• Stated problem: Copy out all of the material below word for word, with nothing changed.

━━━━━ Data excerpts ━━━━━

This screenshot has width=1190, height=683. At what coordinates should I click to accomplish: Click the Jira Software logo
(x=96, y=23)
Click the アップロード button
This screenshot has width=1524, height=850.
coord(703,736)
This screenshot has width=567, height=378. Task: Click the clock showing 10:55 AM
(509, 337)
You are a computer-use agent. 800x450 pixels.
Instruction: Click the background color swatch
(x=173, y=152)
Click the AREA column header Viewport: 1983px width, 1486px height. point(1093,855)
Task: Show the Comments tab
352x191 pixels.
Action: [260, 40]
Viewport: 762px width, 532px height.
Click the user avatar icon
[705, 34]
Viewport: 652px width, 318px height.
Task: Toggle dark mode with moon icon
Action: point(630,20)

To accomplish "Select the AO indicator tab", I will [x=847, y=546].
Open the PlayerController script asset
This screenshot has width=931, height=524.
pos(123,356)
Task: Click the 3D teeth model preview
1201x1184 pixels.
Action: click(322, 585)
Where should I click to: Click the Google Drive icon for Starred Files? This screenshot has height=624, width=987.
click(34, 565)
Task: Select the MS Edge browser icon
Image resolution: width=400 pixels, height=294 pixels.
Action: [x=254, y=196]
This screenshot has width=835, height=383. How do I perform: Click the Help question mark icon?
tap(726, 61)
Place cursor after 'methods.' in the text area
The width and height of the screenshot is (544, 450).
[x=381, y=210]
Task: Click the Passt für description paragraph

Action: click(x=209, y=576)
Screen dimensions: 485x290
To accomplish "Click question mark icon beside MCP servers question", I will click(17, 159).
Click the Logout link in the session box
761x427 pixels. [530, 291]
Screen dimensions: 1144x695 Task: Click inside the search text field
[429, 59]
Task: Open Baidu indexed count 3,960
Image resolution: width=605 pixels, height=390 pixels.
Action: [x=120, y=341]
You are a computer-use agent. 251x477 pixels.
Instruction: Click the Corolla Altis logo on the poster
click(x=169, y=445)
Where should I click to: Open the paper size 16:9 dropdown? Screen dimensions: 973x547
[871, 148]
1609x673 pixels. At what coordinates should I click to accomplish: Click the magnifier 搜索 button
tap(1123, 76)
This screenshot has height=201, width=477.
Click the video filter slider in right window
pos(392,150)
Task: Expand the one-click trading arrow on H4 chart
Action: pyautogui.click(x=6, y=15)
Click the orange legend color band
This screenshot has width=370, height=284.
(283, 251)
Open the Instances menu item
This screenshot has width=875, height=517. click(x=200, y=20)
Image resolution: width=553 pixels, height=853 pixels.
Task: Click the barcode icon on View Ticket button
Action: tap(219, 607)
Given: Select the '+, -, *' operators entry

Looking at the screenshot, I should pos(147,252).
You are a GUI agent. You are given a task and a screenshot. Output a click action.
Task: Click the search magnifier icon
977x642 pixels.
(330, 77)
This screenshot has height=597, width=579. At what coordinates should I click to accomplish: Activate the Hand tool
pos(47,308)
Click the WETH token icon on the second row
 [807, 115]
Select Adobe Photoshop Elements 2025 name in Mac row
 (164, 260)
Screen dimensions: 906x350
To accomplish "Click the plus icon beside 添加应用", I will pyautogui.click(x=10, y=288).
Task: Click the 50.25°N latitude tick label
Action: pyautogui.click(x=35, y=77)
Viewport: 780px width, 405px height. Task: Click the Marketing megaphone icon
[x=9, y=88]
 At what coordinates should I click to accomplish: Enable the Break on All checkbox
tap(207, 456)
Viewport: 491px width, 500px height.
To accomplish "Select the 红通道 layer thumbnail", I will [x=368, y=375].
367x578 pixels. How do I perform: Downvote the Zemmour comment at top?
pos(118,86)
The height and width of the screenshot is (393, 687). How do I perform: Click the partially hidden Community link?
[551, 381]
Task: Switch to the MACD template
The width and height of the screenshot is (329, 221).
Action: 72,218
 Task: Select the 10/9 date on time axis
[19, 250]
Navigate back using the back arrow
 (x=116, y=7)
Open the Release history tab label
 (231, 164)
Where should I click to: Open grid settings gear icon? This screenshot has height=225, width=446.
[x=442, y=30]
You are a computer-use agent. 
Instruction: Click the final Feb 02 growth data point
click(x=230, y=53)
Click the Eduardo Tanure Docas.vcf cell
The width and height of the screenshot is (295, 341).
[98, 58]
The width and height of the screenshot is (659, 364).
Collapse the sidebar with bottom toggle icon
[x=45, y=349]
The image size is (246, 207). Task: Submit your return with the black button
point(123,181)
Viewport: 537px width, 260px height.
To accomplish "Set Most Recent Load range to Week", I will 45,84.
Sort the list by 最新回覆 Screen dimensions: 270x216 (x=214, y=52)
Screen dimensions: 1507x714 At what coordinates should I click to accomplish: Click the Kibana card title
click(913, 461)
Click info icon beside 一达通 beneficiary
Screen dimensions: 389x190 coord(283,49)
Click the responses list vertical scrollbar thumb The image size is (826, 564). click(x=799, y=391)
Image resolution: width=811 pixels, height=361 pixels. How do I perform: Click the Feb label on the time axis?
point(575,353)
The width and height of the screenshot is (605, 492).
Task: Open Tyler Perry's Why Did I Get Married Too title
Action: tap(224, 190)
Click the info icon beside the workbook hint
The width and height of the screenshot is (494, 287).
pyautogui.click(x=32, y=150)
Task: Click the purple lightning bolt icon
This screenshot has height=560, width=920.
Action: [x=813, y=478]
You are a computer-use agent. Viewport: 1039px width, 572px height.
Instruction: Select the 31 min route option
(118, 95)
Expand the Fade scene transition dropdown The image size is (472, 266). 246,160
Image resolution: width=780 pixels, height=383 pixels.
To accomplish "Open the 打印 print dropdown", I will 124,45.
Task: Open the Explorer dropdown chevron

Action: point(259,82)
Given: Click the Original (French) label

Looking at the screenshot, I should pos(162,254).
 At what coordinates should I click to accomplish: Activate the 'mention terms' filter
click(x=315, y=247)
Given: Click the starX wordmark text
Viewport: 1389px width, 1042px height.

━━━━━

• Solution for this exercise:
This screenshot has width=1190, height=683. At what coordinates should I click to accomplish: Click the Jira Software logo
(x=96, y=23)
Click the アップロード button
This screenshot has width=1524, height=850.
coord(703,736)
This screenshot has width=567, height=378. Task: Click the clock showing 10:55 AM
(509, 337)
You are a computer-use agent. 800x450 pixels.
Instruction: Click the background color swatch
(x=173, y=152)
Click the AREA column header Viewport: 1983px width, 1486px height. point(1093,855)
Task: Show the Comments tab
352x191 pixels.
Action: [260, 40]
Viewport: 762px width, 532px height.
Click the user avatar icon
[705, 34]
Viewport: 652px width, 318px height.
Task: Toggle dark mode with moon icon
Action: point(630,20)

To accomplish "Select the AO indicator tab", I will [x=847, y=546].
Open the PlayerController script asset
This screenshot has width=931, height=524.
pos(123,356)
Task: Click the 3D teeth model preview
1201x1184 pixels.
Action: click(322, 585)
Where should I click to: Click the Google Drive icon for Starred Files? This screenshot has height=624, width=987.
click(34, 565)
Task: Select the MS Edge browser icon
Image resolution: width=400 pixels, height=294 pixels.
Action: [x=254, y=196]
This screenshot has width=835, height=383. How do I perform: Click the Help question mark icon?
tap(726, 61)
Place cursor after 'methods.' in the text area
The width and height of the screenshot is (544, 450).
[x=381, y=210]
Task: Click the Passt für description paragraph

Action: click(x=209, y=576)
Screen dimensions: 485x290
To accomplish "Click question mark icon beside MCP servers question", I will click(17, 159).
Click the Logout link in the session box
761x427 pixels. [530, 291]
Screen dimensions: 1144x695 Task: Click inside the search text field
[429, 59]
Task: Open Baidu indexed count 3,960
Image resolution: width=605 pixels, height=390 pixels.
Action: [x=120, y=341]
You are a computer-use agent. 251x477 pixels.
Instruction: Click the Corolla Altis logo on the poster
click(x=169, y=445)
Where should I click to: Open the paper size 16:9 dropdown? Screen dimensions: 973x547
[871, 148]
1609x673 pixels. At what coordinates should I click to accomplish: Click the magnifier 搜索 button
tap(1123, 76)
This screenshot has height=201, width=477.
Click the video filter slider in right window
pos(392,150)
Task: Expand the one-click trading arrow on H4 chart
Action: pyautogui.click(x=6, y=15)
Click the orange legend color band
This screenshot has width=370, height=284.
(283, 251)
Open the Instances menu item
This screenshot has width=875, height=517. click(x=200, y=20)
Image resolution: width=553 pixels, height=853 pixels.
Task: Click the barcode icon on View Ticket button
Action: tap(219, 607)
Given: Select the '+, -, *' operators entry

Looking at the screenshot, I should pos(147,252).
You are a GUI agent. You are given a task and a screenshot. Output a click action.
Task: Click the search magnifier icon
977x642 pixels.
(330, 77)
This screenshot has height=597, width=579. At what coordinates should I click to accomplish: Activate the Hand tool
pos(47,308)
Click the WETH token icon on the second row
 [807, 115]
Select Adobe Photoshop Elements 2025 name in Mac row
 (164, 260)
Screen dimensions: 906x350
To accomplish "Click the plus icon beside 添加应用", I will pyautogui.click(x=10, y=288).
Task: Click the 50.25°N latitude tick label
Action: pyautogui.click(x=35, y=77)
Viewport: 780px width, 405px height. Task: Click the Marketing megaphone icon
[x=9, y=88]
 At what coordinates should I click to accomplish: Enable the Break on All checkbox
tap(207, 456)
Viewport: 491px width, 500px height.
To accomplish "Select the 红通道 layer thumbnail", I will [x=368, y=375].
367x578 pixels. How do I perform: Downvote the Zemmour comment at top?
pos(118,86)
The height and width of the screenshot is (393, 687). How do I perform: Click the partially hidden Community link?
[551, 381]
Task: Switch to the MACD template
The width and height of the screenshot is (329, 221).
Action: 72,218
 Task: Select the 10/9 date on time axis
[19, 250]
Navigate back using the back arrow
 (x=116, y=7)
Open the Release history tab label
 (231, 164)
Where should I click to: Open grid settings gear icon? This screenshot has height=225, width=446.
[x=442, y=30]
You are a computer-use agent. 
Instruction: Click the final Feb 02 growth data point
click(x=230, y=53)
Click the Eduardo Tanure Docas.vcf cell
The width and height of the screenshot is (295, 341).
[98, 58]
The width and height of the screenshot is (659, 364).
Collapse the sidebar with bottom toggle icon
[x=45, y=349]
The image size is (246, 207). Task: Submit your return with the black button
point(123,181)
Viewport: 537px width, 260px height.
To accomplish "Set Most Recent Load range to Week", I will 45,84.
Sort the list by 最新回覆 Screen dimensions: 270x216 (x=214, y=52)
Screen dimensions: 1507x714 At what coordinates should I click to accomplish: Click the Kibana card title
click(913, 461)
Click info icon beside 一达通 beneficiary
Screen dimensions: 389x190 coord(283,49)
Click the responses list vertical scrollbar thumb The image size is (826, 564). click(x=799, y=391)
Image resolution: width=811 pixels, height=361 pixels. How do I perform: Click the Feb label on the time axis?
point(575,353)
The width and height of the screenshot is (605, 492).
Task: Open Tyler Perry's Why Did I Get Married Too title
Action: tap(224, 190)
Click the info icon beside the workbook hint
The width and height of the screenshot is (494, 287).
pyautogui.click(x=32, y=150)
Task: Click the purple lightning bolt icon
This screenshot has height=560, width=920.
Action: [x=813, y=478]
You are a computer-use agent. Viewport: 1039px width, 572px height.
Instruction: Select the 31 min route option
(118, 95)
Expand the Fade scene transition dropdown The image size is (472, 266). 246,160
Image resolution: width=780 pixels, height=383 pixels.
To accomplish "Open the 打印 print dropdown", I will 124,45.
Task: Open the Explorer dropdown chevron

Action: point(259,82)
Given: Click the Original (French) label

Looking at the screenshot, I should pos(162,254).
 At what coordinates should I click to accomplish: Activate the 'mention terms' filter
click(x=315, y=247)
Given: Click the starX wordmark text
Viewport: 1389px width, 1042px height.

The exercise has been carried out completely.